"I believe we have to have a great American debate about whether we are still Americans," Gingrich said, arguing that the Declaration promised the right to pursue happiness, not its attainment.
"There's no provision for a federal Department of Happiness, no provision for happiness stamps for the under-happy," Gingrich said. "There's no inherent right to sue if you're unhappy. And the Founding Fathers would have thought that a politician who walked into this room and announced, 'I am now going to take from the overly happy in this end . . . to redistribute to the under-happy on this side,' was [committing] an act of arrogance worthy of King George."
The former speaker, who has been considering a bid for the Republican presidential nomination, received the Lincoln Award from the Union League, which the club periodically gives to those it believes best embody American values.
Gov. Christie received the award in February, and past winners include former President George W. Bush, former Pennsylvania Sen. Rick Santorum; Gen. David H. Petraeus, the commander in Afghanistan who was nominated Thursday to become director of the CIA; and investment pioneer John Templeton.
Gingrich has been dropping hints that he is likely to run, and his status as the leader of the 1994 conservative revolution and deep ties to Republicans across the nation would put him in the top echelon of candidates if he does.
But it does not look as though Gingrich will participate in what was billed as the first major televised debate among GOP candidates next Friday in South Carolina. To qualify for the event, the state party requires candidates to have launched a campaign for president or at least established a formal exploratory committee by Tuesday.

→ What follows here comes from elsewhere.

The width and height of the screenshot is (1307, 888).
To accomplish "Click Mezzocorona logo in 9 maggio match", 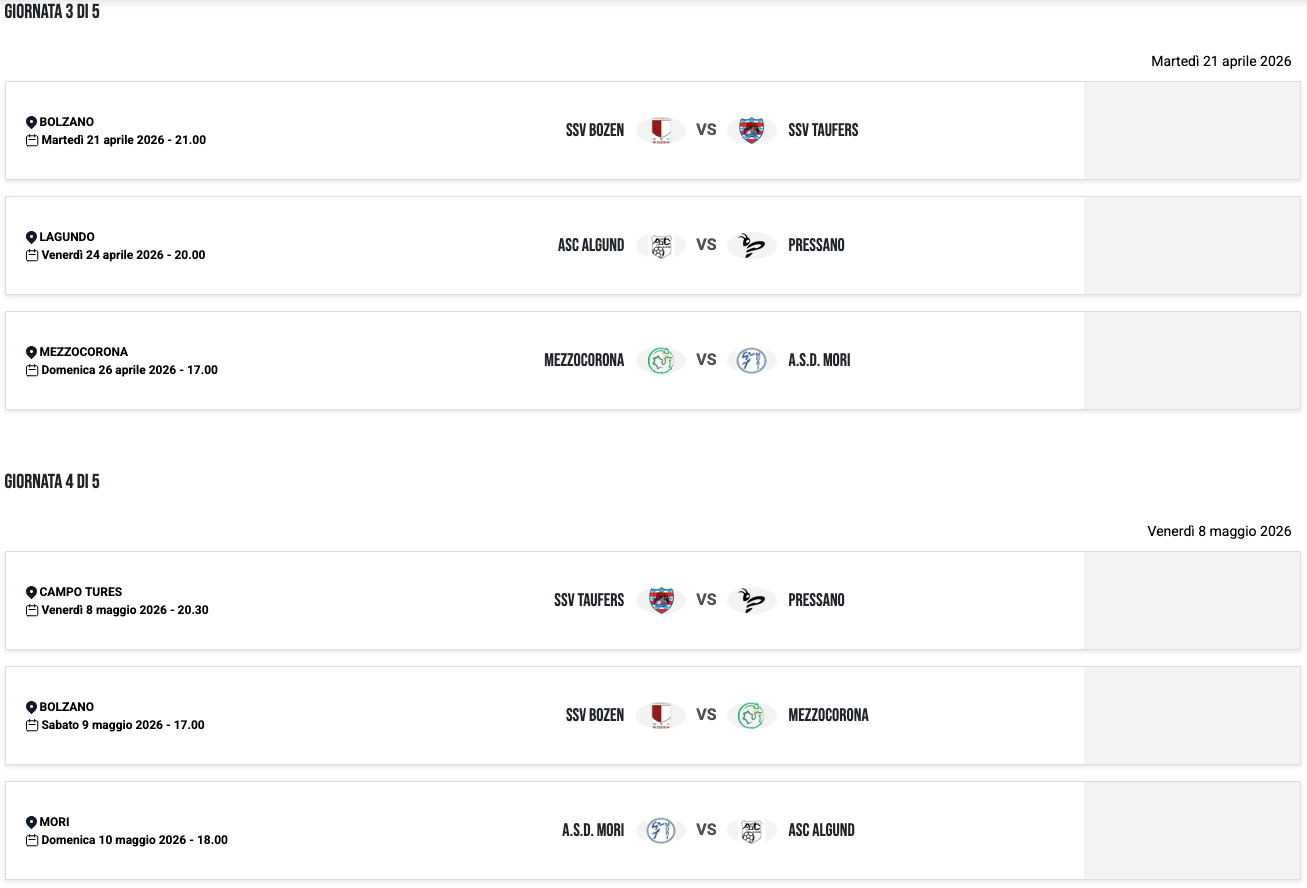I will pos(751,715).
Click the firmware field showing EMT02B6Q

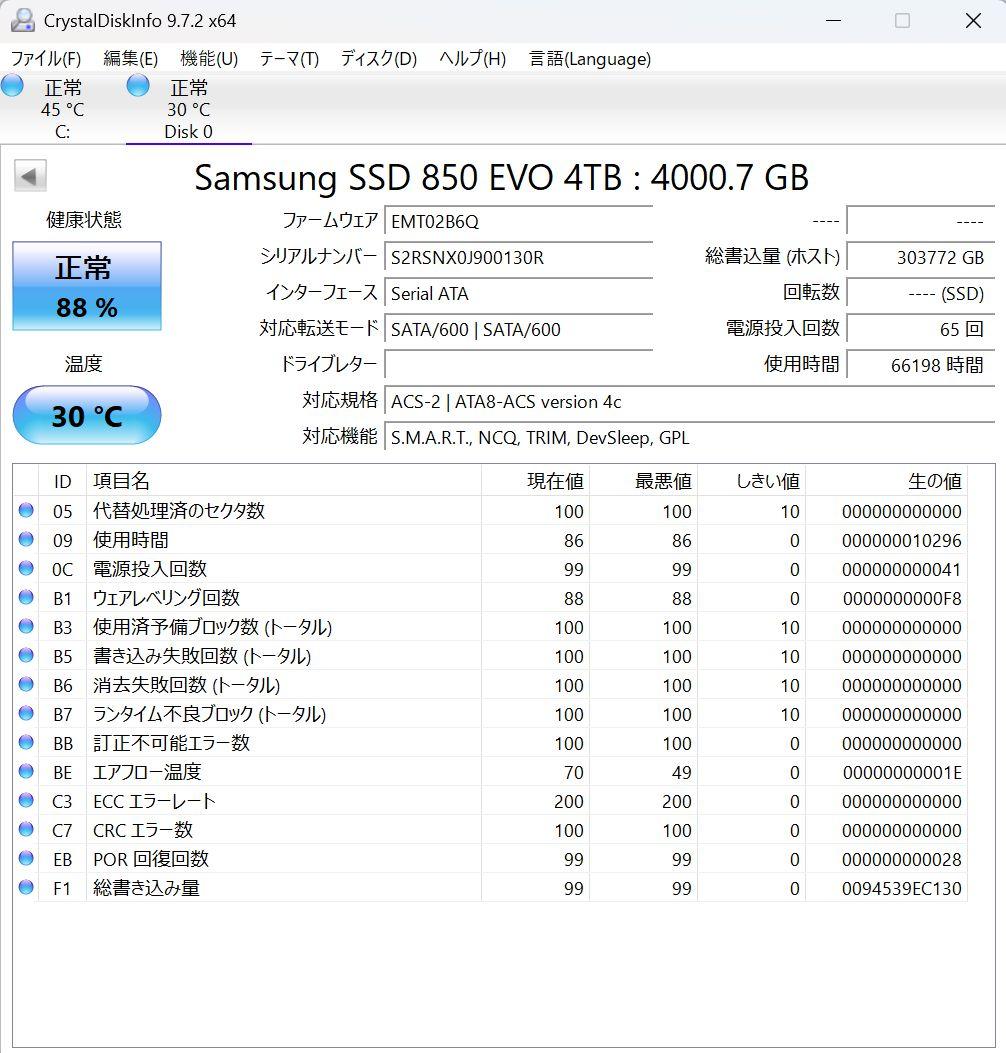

Gingrich spokesman Rick Tyler said that won't happen in time. "He has outstanding contractual obligations, and once we fulfill them, we'll be ready," Tyler said. "Unfortunately the timetables collided."
Having a committee triggers federal requirements for disclosure of Gingrich's personal finances and for reporting of contributions and expenditures.
"The spirit of Philadelphia favors paychecks over food stamps, job creation over big government, decentralized government, . . . and balancing the federal budget with less spending and lower taxes," Gingrich told about 500 people at the Union League, which was founded in 1862 to support President Abraham Lincoln and the national Union.
Gingrich said he believed that unemployment insurance benefits should be tied to a requirement for job training, which would be provided by businesses looking to hire.
"This is the silly season," Gingrich said later, when asked about the faux controversy over whether President Obama was born in the United States, an issue fanned by Donald Trump. "I think we're going to get around to serious discussion."
Obama released a copy of his original long-form birth certificate from Hawaii on Wednesday, hoping to put the matter to rest. "I frankly thought it was more surprising to watch the president get involved in this particular circus," Gingrich said. "The president ought to be focused on the serious business of the country."